大根先生のお弟子さんは本当に多分野に渡るそうだ。
大根先生自体の専門は薬学で、それも最近はマンドラゴラの薬効について主に研究してるみたい。
うちにござる丸がいることによって、屋敷にマンドラゴラのコミュニティーが築かれ、その住人達が大根先生の研究に積極的に協力してくれるかららしい。
長い寿命を誇るエルフでも、ここまで人慣れしたマンドラゴラには出会ったことがなく、それ故に薬効は知られていても限られた可能性しか追究できなかった。けどそれがござる丸率いるマンドラゴラコミュニティーのお蔭で、かなり研究が捗っているそうな。
そして近々、菊乃井では大根先生謹製疑似エリクサーを生産して備蓄する体制に入ろうとしている。
お正月にはこれを皇室に手土産にしようと思ってるんだよね。
「備蓄って……どうして?」
ソーニャさんがお箸を持つ手を止めた。
今日の夕飯はリュウモドキのお肉をお味噌で煮込んだものとご飯、雪樹の特産品の塩味のする菜の花のサラダにマンドラゴラモドキの炒め物。マンドラゴラモドキは、絹毛羊やベルジュラックさんの件でお世話になったアースグリムの町長が送って来てくれたものだ。
大根先生に会うために、ソーニャさんも夕飯をご一緒することに。
その席でソーニャさんが「結局、フェーレニカは何を研究してるの?」って話になって、この疑似エリクサーの話が出たわけだ。
「一つはやはり菊乃井がダンジョンを抱く土地だから、ですね。大発生が起こったときに備えて、冒険者の命を犠牲にしないために。あと一つは疫病対策です」
「疫病……」
私の説明にソーニャさんがほんの少し眉を動かす。大根先生やロマノフ先生、ヴィクトルさんやラーラさんはもう私の考えを知ってる。
ひよこちゃんも勿論、リュウモドキのお肉をむぐむぐしながら頷いていた。
「菊乃井は今、人の流入がかなり増加しています。それも帝国だけでなく海の向こうからも。それだけ人の往来が増えると、予期せぬ風土病の流入も考えられますし、新たな疫病の発生も考えられる。疫病が発生したらまず菊乃井は全面的に街を封鎖します。被害を菊乃井だけで食い止める。そのために疑似エリクサーで領民全ての命を救えるような準備が必要なんです」
「なるほど。皇室に献上するのは、この研究が上手く行けば他の貴族にも回せる余裕ができるだろうから邪魔をするな……と示すためかしら?」
「そんなところです」
とはいえ、私が前にえんちゃん様のお力を受け止め損ねたときにお世話になったような、エリクサーにかなりに近い物じゃなく、それよりは格段に劣りはしてもその場しのぎには上出来な代物だけどね。

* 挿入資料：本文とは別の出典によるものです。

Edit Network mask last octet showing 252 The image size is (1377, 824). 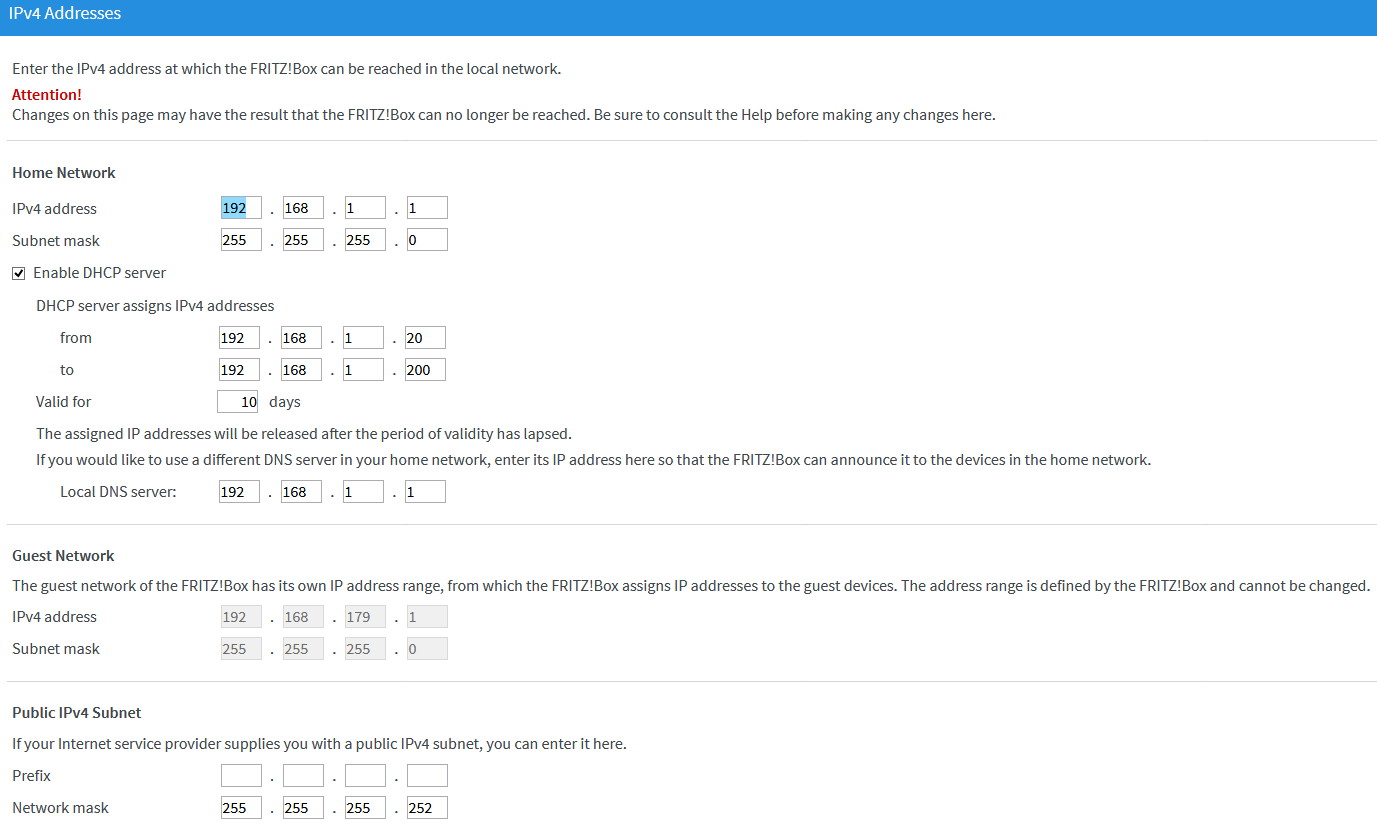427,808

寿命も延びないし若返りもしない、四肢欠損も治せないけど、命は助かるし後遺症もかなり軽減される。そんな感じ。
一旦そういう強力なもので被害を食い止めて、後は大根先生達研究職の人に根治の方法を見つけてもらう。一時しのぎでも時間を稼げるのは大きいんだ。

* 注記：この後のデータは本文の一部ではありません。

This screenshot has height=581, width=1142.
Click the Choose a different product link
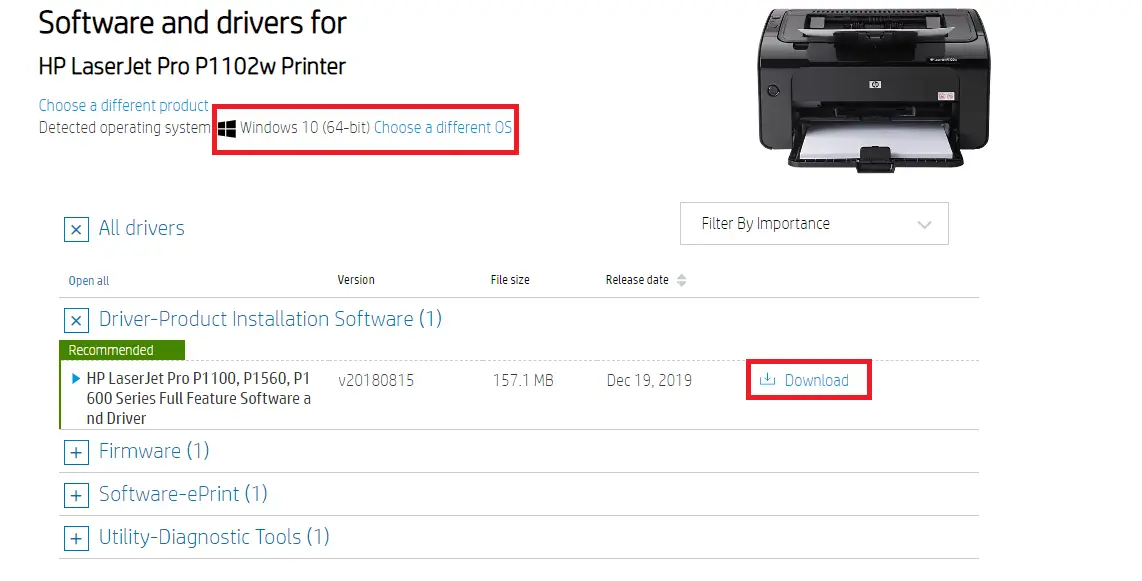pos(122,105)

こういうことを考えられるようになったのは、雪樹から魔物使いの人が来てくれることが確定したからでもある。
マンドラゴラは植物でもあるけど、やっぱり魔物でもあるんだ。彼らと意思疎通が出来る人材が通訳してくれて、農業経験豊富な人がその育成に協力してくれることで、マンドラゴラの永続的なコミュニティー形成が可能になる。それが疑似エリクサーの量産に繋がるって寸法だ。

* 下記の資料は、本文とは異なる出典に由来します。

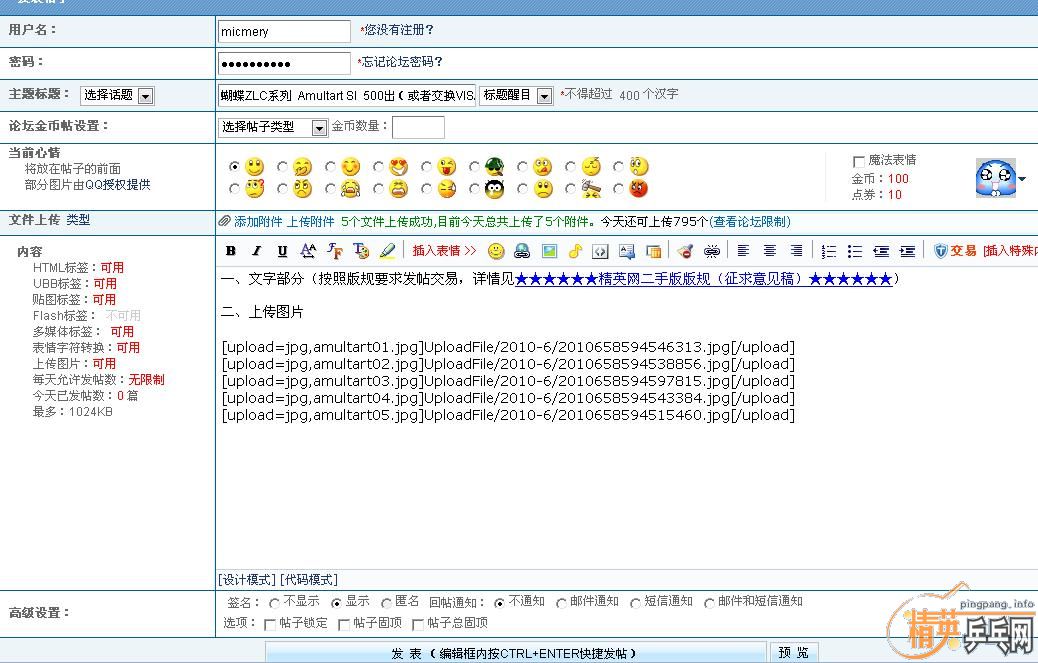The width and height of the screenshot is (1038, 663).
Task: Click the center align icon
Action: (770, 251)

それは菊乃井の新たな産業、新たな武器の確立にもなる訳で。
「国益に適うことをしている。そういうふうに陛下を始め両皇子殿下方にお認めいただければ、と」
「そうねぇ。そういうことを秘密裏にやりだすと、また反逆だの謀反だの言い出す人が出ないとも限らないものねぇ」
ソーニャさんが微妙な顔をする。「また」という所にちょっと引っ掛かった。
「またってことは、今までもいたんですね?」
「ええ。でもそういうことはアリョーシュカやヴィーチェニカからも聞いているでしょう?」
「はい。聞いてはいますが、面と向かって言われたことはないので」
「そりゃそうでしょう。言ったところで菊乃井家と同じだけ国益に適うことをしているのか。そう言われてお終いだもの」
コロコロとソーニャさんが笑う。
中央に大きく関わってしまった以上、田舎だからってそっちの動向を気にしないって訳にはいかなくなった。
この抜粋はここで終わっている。